(What you will do):
a: Do these statements agree with the abstract on sulfated Laminaria polysaccharides? (i) Four sulfated polysaccharides were obtained from LP0. (ii) LP0 showed better antioxidant activity than the sulfated polysaccharides. (iii) SLP3 had a sulfate content of 15.1%. Answer yes or no for each and quote the deciding words.
b: According to the abstract on sulfated Laminaria polysaccharides, what method was used to sulfate LP0?
c: Carry the abstract on sulfated Laminaria polysaccharides forward from its final sentence.

(Selected text):
Regulation of Laminaria Polysaccharides with Different Degrees of Sulfation during the Growth of Calcium Oxalate Crystals and their Protective Effects on Renal Epithelial Cells

Abstract

The original Laminaria polysaccharide (LP0) was sulfated using the sulfur trioxide-pyridine method, and four sulfated Laminaria polysaccharides (SLPs) were obtained, namely, SLP1, SLP2, SLP3, and SLP4. The sulfated (-OSO₃ ^-) contents were 8.58%, 15.1%, 22.8%, and 31.3%, respectively. The structures of the polysaccharides were characterized using a Fourier transform infrared (FT-IR) spectrometer and nuclear magnetic resonance (NMR) techniques. SLPs showed better antioxidant activity than LP0, increased the concentration of soluble Ca²⁺ in the solution, reduced the amount of CaOx precipitation and degree of CaOx crystal aggregation, induced COD crystal formation, and protected HK-2 cells from damage caused by nanometer calcium oxalate crystals. These effects can inhibit the formation of CaOx kidney stones. The biological activity of the polysaccharides increased with the content of -OSO₃ ^-, that is, the biological activities of the polysaccharides had the following order: LP0 < SLP1 < SLP2 < SLP3 < SLP4. These results reveal that SLPs with high -OSO₃ ^- contents are potential drugs for effectively inhibiting the formation of CaOx stones.

Data items
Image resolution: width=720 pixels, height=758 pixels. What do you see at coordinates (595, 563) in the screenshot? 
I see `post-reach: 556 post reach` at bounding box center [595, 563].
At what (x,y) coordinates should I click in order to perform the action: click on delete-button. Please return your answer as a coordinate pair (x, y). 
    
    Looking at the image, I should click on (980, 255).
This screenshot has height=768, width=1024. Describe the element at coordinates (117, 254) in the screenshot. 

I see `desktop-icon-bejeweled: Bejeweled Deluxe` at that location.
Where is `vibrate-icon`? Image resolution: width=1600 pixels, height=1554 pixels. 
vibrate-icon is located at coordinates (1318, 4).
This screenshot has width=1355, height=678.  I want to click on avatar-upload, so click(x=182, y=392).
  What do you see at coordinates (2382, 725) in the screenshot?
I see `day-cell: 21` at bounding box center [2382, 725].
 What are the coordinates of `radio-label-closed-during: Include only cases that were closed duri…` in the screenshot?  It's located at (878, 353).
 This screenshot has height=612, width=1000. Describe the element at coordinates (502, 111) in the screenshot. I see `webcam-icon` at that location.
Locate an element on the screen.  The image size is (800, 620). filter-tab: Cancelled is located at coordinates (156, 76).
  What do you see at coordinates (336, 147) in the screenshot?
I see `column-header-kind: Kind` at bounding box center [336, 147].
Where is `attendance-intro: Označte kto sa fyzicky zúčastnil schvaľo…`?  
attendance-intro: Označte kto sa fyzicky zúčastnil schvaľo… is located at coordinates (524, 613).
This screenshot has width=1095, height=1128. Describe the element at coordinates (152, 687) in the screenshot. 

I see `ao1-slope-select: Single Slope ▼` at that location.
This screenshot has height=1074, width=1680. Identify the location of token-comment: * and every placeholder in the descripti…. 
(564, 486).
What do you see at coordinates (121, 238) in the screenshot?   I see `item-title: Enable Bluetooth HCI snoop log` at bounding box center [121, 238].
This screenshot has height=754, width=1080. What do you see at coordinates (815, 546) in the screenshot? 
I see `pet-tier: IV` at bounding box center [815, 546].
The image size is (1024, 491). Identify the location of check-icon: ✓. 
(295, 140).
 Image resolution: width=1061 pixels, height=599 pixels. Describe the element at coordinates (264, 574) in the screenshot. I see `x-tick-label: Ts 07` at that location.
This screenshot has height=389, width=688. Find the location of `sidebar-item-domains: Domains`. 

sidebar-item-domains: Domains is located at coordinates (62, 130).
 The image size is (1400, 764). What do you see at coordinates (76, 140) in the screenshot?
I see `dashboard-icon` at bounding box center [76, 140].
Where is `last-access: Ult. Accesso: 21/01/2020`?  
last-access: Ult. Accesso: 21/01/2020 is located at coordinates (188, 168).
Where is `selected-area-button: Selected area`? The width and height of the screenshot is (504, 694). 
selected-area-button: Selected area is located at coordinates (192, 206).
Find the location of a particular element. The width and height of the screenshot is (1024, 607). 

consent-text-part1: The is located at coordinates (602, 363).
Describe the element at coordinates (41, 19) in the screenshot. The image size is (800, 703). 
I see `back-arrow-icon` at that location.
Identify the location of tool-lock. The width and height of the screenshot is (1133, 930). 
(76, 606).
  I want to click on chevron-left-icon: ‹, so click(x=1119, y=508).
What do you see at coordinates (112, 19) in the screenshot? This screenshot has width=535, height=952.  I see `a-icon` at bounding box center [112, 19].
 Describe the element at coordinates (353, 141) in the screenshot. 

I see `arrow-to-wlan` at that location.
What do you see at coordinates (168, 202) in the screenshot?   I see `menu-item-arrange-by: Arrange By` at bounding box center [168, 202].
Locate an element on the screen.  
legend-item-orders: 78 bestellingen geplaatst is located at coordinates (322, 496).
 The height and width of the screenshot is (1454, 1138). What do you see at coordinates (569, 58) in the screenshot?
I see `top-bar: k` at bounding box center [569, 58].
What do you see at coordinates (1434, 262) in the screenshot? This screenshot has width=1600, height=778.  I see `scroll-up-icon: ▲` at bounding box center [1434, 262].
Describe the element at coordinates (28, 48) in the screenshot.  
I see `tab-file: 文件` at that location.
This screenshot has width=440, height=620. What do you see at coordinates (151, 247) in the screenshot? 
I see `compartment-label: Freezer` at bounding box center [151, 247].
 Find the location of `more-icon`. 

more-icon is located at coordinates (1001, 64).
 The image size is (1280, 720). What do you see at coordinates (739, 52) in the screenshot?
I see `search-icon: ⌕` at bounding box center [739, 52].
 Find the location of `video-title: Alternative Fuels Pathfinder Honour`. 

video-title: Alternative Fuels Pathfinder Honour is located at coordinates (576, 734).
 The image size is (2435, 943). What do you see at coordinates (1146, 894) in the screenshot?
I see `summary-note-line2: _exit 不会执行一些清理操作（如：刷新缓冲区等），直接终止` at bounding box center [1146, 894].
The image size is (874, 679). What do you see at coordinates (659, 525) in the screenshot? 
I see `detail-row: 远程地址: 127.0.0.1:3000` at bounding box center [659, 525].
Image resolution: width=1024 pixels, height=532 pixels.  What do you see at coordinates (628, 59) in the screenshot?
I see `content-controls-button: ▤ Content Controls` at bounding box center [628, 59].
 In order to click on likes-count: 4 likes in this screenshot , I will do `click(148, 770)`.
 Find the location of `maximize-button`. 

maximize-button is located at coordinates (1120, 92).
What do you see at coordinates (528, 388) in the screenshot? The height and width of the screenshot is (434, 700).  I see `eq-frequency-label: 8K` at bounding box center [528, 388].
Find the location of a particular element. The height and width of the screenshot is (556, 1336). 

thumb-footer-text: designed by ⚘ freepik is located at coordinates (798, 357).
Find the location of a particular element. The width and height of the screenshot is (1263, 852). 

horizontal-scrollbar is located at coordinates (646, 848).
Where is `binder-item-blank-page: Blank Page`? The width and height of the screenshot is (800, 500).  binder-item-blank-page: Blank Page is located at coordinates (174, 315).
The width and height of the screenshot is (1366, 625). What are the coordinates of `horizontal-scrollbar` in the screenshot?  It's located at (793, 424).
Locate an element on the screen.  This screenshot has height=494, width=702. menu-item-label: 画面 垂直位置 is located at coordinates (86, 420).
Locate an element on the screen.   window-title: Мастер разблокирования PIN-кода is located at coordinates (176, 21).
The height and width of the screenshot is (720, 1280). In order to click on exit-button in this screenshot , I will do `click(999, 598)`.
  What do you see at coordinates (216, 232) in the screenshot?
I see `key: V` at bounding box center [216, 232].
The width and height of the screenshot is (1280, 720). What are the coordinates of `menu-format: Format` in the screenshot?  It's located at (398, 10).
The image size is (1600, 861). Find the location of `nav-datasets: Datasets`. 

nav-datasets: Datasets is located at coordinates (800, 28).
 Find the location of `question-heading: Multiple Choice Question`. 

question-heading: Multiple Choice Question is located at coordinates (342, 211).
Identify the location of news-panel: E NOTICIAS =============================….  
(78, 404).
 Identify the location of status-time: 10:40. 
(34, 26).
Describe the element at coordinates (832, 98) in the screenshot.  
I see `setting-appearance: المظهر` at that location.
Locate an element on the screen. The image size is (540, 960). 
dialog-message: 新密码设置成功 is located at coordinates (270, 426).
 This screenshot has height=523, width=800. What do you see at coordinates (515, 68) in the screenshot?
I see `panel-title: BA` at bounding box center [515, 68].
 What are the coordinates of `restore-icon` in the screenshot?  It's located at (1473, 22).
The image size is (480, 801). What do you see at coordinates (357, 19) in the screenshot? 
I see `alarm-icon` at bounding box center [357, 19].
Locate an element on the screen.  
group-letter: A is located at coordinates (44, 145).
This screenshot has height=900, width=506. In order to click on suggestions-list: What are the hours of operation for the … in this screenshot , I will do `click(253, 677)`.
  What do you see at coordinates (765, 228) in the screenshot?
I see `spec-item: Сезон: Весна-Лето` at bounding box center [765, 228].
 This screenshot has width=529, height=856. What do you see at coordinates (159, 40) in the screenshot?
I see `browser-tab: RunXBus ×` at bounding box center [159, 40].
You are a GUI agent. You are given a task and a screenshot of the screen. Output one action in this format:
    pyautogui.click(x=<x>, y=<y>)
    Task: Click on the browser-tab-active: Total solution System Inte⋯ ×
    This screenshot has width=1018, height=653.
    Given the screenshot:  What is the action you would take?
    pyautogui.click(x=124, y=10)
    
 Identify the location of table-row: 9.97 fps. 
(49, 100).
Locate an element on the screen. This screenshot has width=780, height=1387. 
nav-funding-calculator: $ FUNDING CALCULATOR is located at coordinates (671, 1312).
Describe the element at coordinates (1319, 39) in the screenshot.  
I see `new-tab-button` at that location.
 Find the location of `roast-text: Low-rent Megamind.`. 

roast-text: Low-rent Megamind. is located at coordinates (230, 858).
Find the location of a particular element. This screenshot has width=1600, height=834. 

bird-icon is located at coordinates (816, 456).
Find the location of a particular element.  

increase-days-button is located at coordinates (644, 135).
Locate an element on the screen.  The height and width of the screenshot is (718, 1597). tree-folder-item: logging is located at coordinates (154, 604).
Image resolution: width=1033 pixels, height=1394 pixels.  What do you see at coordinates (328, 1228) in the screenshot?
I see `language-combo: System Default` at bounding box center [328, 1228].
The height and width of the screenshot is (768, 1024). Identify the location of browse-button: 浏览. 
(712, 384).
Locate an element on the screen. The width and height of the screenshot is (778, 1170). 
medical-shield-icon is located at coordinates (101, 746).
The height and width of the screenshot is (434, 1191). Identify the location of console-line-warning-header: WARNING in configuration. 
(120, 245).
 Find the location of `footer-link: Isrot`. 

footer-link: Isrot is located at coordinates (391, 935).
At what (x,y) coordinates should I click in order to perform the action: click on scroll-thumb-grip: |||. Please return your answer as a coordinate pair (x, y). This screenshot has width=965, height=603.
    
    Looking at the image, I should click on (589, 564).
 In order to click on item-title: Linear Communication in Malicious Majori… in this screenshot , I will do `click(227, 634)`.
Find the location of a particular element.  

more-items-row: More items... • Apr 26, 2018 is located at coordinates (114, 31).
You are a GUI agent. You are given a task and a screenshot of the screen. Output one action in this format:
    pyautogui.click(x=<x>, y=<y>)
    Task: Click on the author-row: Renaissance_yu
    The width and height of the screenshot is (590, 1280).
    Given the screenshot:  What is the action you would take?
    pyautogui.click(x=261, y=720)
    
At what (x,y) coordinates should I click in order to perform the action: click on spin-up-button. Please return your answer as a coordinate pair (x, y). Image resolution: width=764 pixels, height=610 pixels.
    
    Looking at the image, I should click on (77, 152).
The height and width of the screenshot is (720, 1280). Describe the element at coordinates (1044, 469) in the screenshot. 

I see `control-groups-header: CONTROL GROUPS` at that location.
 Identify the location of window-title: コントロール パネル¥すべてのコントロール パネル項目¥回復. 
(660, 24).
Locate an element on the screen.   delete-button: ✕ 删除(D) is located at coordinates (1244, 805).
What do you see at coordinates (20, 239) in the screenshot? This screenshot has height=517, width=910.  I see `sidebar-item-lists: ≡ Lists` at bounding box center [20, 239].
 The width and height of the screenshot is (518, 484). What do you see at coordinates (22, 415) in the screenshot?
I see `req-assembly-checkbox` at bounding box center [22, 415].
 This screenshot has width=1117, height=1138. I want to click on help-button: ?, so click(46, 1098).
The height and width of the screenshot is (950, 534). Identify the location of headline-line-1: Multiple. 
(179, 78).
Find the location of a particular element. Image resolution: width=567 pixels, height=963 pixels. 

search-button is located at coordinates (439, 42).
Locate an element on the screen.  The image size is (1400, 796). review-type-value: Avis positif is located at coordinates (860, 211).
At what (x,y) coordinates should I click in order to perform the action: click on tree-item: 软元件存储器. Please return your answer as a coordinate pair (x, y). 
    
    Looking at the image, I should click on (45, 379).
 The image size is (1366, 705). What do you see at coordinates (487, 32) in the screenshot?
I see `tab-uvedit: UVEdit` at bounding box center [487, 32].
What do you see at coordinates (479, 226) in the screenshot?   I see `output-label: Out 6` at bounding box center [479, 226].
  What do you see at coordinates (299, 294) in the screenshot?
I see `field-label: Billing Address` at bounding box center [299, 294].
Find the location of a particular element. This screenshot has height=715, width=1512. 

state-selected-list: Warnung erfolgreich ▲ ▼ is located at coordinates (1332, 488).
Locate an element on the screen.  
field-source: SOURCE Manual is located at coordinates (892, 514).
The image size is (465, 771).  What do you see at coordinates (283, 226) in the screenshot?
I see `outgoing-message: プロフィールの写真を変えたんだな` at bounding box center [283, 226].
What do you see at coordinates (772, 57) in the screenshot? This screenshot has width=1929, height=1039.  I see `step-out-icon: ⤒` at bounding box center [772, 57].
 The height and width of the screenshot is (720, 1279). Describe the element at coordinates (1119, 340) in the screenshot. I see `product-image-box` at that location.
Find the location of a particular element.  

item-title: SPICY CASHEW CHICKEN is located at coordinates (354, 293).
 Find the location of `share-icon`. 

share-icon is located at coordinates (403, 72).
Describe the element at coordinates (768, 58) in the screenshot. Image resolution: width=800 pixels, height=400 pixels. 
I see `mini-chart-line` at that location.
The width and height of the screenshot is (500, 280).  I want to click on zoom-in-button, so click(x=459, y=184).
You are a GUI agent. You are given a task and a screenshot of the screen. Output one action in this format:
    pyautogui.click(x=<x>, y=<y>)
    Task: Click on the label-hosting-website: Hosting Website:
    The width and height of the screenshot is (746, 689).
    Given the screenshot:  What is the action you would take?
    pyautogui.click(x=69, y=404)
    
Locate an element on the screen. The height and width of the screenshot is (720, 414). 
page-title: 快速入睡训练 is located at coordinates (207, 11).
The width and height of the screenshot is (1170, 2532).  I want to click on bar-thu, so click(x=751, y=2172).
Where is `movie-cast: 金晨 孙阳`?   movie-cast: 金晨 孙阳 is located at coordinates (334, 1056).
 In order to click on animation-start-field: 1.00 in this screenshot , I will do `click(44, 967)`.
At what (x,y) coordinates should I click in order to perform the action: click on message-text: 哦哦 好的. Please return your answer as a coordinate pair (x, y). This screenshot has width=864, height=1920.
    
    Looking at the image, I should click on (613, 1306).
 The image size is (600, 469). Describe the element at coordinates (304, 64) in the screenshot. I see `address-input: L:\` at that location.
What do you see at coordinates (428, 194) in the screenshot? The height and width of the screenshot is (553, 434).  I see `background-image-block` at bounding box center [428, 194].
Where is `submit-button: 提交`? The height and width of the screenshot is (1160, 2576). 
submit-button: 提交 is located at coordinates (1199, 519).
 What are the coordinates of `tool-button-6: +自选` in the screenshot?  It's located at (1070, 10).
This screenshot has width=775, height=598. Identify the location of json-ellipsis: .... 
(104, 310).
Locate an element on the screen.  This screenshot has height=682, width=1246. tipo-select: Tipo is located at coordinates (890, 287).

(Results by task):
a:
(i) Yes: "four sulfated Laminaria polysaccharides (SLPs) were obtained"
(ii) No: "SLPs showed better antioxidant activity than LP0"
(iii) No: "The sulfated (-OSO₃ ^-) contents were 8.58%, 15.1%, 22.8%, and 31.3%, respectively."

b: The sulfur trioxide-pyridine method.

c:
Figure 1

Characterization of SLPs with different -OSO₃⁻ content. (a, b) GC-MS analysis. (c) FT-IR spectrum. (d) The absorption peak intensity of S=O asymmetric stretching vibration and C-O-S stretching vibration varies with the -OSO₃⁻ content of polysaccharides. (e) ¹H NMR spectrum of LP0. (f) ¹H NMR spectrum of SLP2. (g) ¹³C NMR spectrum of LP0. (h) ¹³C NMR spectrum of SLP2. (i) LP0 sulfation reaction equation.

Figure 2

XRD spectra of CaOx crystals induced by SLPs at different concentrations. (a) LP0. (b) SLP1. (c) SLP2. (d) SLP3. (e) SLP4. (f) The percentage of COD in CaOx crystals formed in the presence of SLPs at various concentrations. Polysaccharide concentration in Figs.: (a) 0; (b) 0.4; (c) 0.8; (d) 1.2; (e) 1.6; (f) 2.4 g/L. Those marked with ^∗ are COD diffraction peaks, and those without ^∗ are COM diffraction peaks.

Figure 3

FT-IR spectra of CaOx crystals induced by SLPs at different concentrations. (a) LP0. (b) SLP1. (c) SLP2. (d) SLP3. (e) SLP4. In Figs. (a) 0.4; (b) 0.8; (c) 1.2; (d) 1.6 g/L.

Figure 4

(a) SEM images of CaOx crystals, (b) soluble Ca²⁺ ions concentration in the supernatant, and (c) CaOx precipitate amount in the presence of SLPs at 1.6 g/L. (d) The influence of SLPs on the Zeta potential of CaOx crystals formed. Compared with the blank group, ^∗P < 0.05; ^∗∗P < 0.01.

Figure 5

In vitro antioxidant capacity of SLPs. (a) Scavenging •OH free radicals; (b) Scavenging DPPH free radicals. Comparison of the ability of SLPs to protect HK-2 cells from oxidative damage. (c) Cell viability was detected by the CCK-8 method. Compared with the COD group, ^∗P < 0.05; ^∗∗P < 0.01. (d) Cell cytotoxicity was detected by the CCK-8 method. Compared with the NC group, ^∗P < 0.05; ^∗∗P < 0.01. (e) The relationship between cell viability and the –OSO₃⁻ content of polysaccharide. NC: normal control; COD concentration: 200 μg/mL; damage time: 12 h; protection time: 12 h.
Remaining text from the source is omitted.